● Texto:
══════

Elogio de la lectura
Por Anna Maria Iglesia
@AnnaMIglesia
Cuando la inmediatez se convierte en un elogio, cuando los tiempos lentos son despreciados y el enriquecimiento cultural y personal una aparente pérdida de tiempo, la lectura pierde su batalla. ¿Para qué fomentar la lectura mientras se aplauden valores que precisamente la niegan? Dedicar tiempo a la lectura, a la escritura, a la solitaria contemplación de un cuadro no es banal; puede que de este tiempo no se derive riqueza ni fama, pero ¿es acaso éste el auténtico valor de todo individuo? En un momento en el que desde las instituciones se desacredita la cultura, se la considera como un aspecto menor y sin importancia de la sociedad; cuando desde determinadas posiciones políticas se quiere convertir la cultura en un producto más del mercado, definiendo su valor solamente en los beneficios económicos, los enfrentamientos no sirven, las rivalidades solo enturbian aún más un escenario ya de por sí desolador. Bien es cierto, no todos los libros son iguales, como tampoco lo son todas las películas o los discos; algunos dirán que se trata solamente de gustos, otros, en cambio, afirmaran que hay demasiado intruso. Sin embargo, ahora no es ésta la cuestión, pues cuando las librerías dejan de vender los libros, cuando las bibliotecas públicas dejan de tener ayudas suficientes para ser ese centro de cultura y de lectura abierto a todos, cuando nos encontramos en los días de hoy, es necesario elogiar la lectura, elogiar el arte cinematográfico como el arte plástico. Ya habrá tiempo para disquisiciones críticas, ahora lo que se trata es de cambiar el rumbo tomado desde las instituciones. De lo que se trata es de evitar la deriva, la deriva de la no cultura.
Elogio de la lectura
Leer es recorrer los trazos negros sobre un fondo blanco, hacer que estos trazos adquieran significado, convertirlos en palabras, palabras de múltiples significados, algunos comprensibles, otros que permanecen escondidos tras el trazo negro; leer es rellenar los vacíos entre las palabras, buscarles un sentido; leer es esperar siempre la siguiente palabra, esperar que el libro no termine y, cuando lo hace, seguir leyendo aquellas páginas mentalmente, reescribirlas en la memoria y volverlas a leer, dándoles nuevos significados, reecreándose en una ficción que no concluye, que perdura mientras perdura el recuerdo de sus páginas impresas.

══════

● Material proporcionado:
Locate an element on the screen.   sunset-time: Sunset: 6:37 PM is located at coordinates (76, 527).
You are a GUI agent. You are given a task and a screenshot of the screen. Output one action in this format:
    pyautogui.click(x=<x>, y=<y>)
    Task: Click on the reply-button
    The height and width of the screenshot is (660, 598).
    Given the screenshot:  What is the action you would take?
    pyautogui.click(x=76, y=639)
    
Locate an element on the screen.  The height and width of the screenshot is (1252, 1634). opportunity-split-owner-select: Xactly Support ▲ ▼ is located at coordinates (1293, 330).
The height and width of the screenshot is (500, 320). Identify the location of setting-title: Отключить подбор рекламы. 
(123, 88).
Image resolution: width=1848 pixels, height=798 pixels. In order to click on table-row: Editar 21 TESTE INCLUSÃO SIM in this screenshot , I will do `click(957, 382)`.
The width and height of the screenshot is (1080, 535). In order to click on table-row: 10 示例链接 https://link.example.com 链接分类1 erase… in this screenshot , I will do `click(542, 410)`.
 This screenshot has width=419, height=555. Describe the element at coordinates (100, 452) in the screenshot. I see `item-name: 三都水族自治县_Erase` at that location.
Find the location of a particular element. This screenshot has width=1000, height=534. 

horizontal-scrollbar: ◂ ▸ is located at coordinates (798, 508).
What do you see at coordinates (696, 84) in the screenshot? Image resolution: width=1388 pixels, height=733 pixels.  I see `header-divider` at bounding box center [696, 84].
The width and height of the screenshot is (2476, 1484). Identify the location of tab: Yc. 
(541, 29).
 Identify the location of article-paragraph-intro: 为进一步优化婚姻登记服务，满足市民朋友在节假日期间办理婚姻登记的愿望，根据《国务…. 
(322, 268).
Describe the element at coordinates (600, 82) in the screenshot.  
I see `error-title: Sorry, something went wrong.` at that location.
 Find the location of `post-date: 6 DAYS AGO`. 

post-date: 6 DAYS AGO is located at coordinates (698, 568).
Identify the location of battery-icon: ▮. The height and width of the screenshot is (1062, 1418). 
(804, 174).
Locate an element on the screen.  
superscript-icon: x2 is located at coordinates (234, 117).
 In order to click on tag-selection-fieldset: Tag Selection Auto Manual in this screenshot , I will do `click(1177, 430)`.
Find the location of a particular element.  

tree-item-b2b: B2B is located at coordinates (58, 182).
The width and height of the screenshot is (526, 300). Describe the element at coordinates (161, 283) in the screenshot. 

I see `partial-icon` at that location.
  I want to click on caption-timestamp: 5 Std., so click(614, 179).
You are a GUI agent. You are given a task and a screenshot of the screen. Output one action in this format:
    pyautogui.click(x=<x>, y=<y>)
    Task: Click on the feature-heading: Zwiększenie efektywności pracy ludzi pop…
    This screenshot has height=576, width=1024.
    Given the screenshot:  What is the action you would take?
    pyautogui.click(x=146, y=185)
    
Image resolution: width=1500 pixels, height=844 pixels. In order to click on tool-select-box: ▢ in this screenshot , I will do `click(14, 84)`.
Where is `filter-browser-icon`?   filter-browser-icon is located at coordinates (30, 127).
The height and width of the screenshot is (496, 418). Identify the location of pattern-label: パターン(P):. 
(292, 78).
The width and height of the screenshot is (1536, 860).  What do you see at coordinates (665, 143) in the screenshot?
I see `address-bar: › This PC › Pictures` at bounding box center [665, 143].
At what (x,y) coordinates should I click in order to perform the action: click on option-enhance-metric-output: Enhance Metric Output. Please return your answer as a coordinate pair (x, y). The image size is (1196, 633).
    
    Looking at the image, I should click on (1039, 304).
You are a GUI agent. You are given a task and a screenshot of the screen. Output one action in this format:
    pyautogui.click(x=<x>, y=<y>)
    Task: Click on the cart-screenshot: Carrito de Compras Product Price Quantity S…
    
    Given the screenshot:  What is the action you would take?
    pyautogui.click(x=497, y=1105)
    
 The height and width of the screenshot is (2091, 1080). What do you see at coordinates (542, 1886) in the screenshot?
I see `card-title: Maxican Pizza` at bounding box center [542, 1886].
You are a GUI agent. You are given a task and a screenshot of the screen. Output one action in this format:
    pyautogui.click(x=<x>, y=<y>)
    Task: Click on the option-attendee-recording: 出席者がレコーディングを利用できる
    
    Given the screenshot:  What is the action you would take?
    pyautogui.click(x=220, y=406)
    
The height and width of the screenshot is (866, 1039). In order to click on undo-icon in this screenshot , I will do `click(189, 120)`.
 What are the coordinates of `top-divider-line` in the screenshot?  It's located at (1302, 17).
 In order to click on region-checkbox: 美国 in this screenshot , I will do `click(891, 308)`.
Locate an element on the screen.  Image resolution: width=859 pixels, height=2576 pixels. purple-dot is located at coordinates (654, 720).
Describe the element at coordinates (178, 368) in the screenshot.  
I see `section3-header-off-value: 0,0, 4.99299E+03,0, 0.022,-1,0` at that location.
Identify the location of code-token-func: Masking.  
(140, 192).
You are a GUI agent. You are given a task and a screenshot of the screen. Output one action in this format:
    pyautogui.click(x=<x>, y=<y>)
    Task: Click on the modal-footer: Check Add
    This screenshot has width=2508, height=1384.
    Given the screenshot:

══════

● Qué se necesita: Según el texto sobre el elogio de la lectura, ¿qué dejan de tener las bibliotecas públicas?

● Respuesta solicitada: Dejan de tener ayudas suficientes para ser ese centro de cultura y de lectura abierto a todos.